Chordale and his coach Ahmad Mickens celebrate his national championship victory
Photographs: ring by Theresa Fanrsworth for USA Boxing; other courtesy of Ahmad Mickens
Chordale Booker’s warm-up with trainer (and fitness studio owner) Ahmad Mickens is an intricate dance. He is light on his feet, his ropy calves explosive, behemoth forearms and biceps like that of a Mortal Kombat character. He lands deft jabs into Ahmad’s padded palms, evades the returns with ease. He then takes to the hanging punching bag. His finesse and deceptive flair fade away as his thunderous blows to the bag—literally—shake fold-out chairs across the room.
This is a frighteningly gifted man on the cusp of greatness. In 2012 he was a two-time Golden Glove winner before turning twenty-one. A year later he won bronze at the USA Boxing National Championships. And in 2014 he took home the silver in a crushing controversial split decision. After Ahmad consoled him, Chordale vowed: “Next year, I will win the gold medal.” It was a promise he’d keep.
At twenty-three, he’s a Connecticut and New England Golden Glove champion, a qualifier for the 2016 USA Boxing Olympic Trials, a member of USA Boxing, and the current No. 1 American boxer in the 165-pound weight class. With the 2015 Pan Am Games in Toronto this summer, and the Olympic trials next year, Chordale is poised to take on the world. “I feel like I deserve this. I’ve put in the work; it’s not by accident. But it is indescribable,” he says. “I open my closet in the morning and I see that National Champion jacket and I’m like, ‘Wow. Finally. I did it. All this hard work paid off.’”
A moment later, Chordale adds: “Just to be among the boxers who are Olympians—Muhammad Ali, Sugar Ray, Pernell Whitaker—it’s unbelievable to even be considered. I can’t even explain what it would mean to be an Olympian. Even the top professionals can’t say, ‘I was an Olympian,’ not all of them.”
While Chordale doesn’t shy away from discussing boxing, he’s just as happy to discuss the vehicle that introduced him to the sport: Ahmad’s Revolution Fitness Youth Boxing (RFYB), a fitness program for at-risk youth. Shortly after graduating from Stamford High in 2009, Chordale had a brush with the law, which landed him at RFYB as a condition of his probation. Chordale calls this incident a blessing in disguise.

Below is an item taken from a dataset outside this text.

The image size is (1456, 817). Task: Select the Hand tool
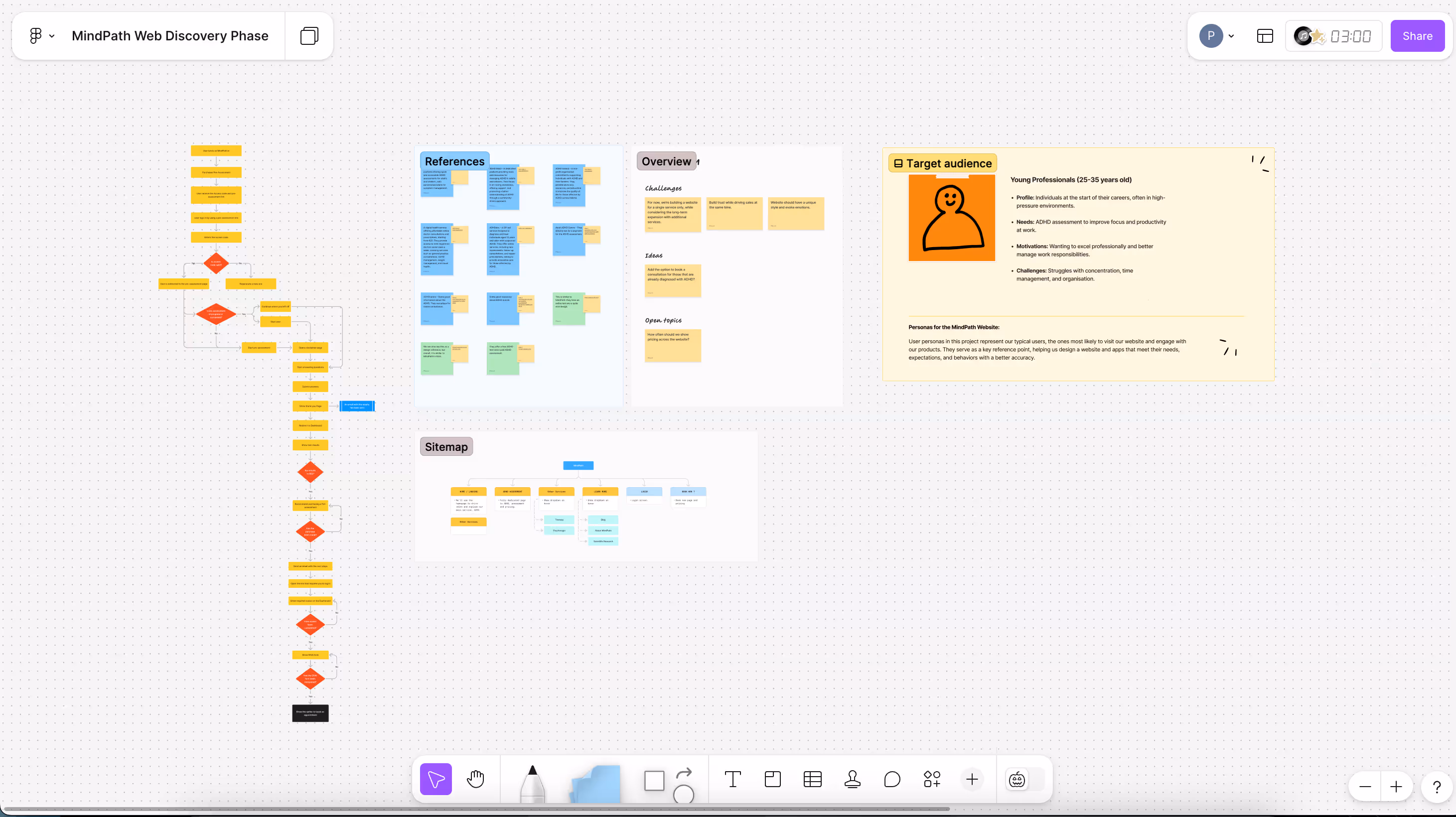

“I graduated from the youth program and started to train the youth,” says Chordale, with palpable pride. “Once I started working with the youth, I felt good, like I was doing my part for the community, for these kids. A lot of them don’t have positive role models. And that was my trouble growing up; I didn’t have a positive person to look to. This program gives people the foundation.”
While Ahmad—also an experienced and successful amateur and pro boxer—realizes that the youth program isn’t just about boxing, he saw a hunger in Chordale, and briefly let him train for free. “He would still be there hours after sessions,” says Ahmad. “He would keep coming back up to me and say, ‘How did you do this? How do you do that?’ So I started testing him. From day one, he showed me that level that I was used to seeing. I know what it looks like when you have a goal and you want something.”
Despite all of the success that the Chordale/Ahmad team has achieved in more than five years together, both of them are equally motivated by the mentoring support that RFYB provides. “When someone motivates you, like Ahmad did for me, it gives you that drive,” says Chordale. “It’s not all glitz and glamour; you’re going to go through failure. I have that much more respect for the sport, for my position right now, because it wasn’t easy to get here. I just want everybody to understand: Go hard, no matter what. [Even if someone] tells you that you can’t do it, do it.” And that’s exactly what he’s done.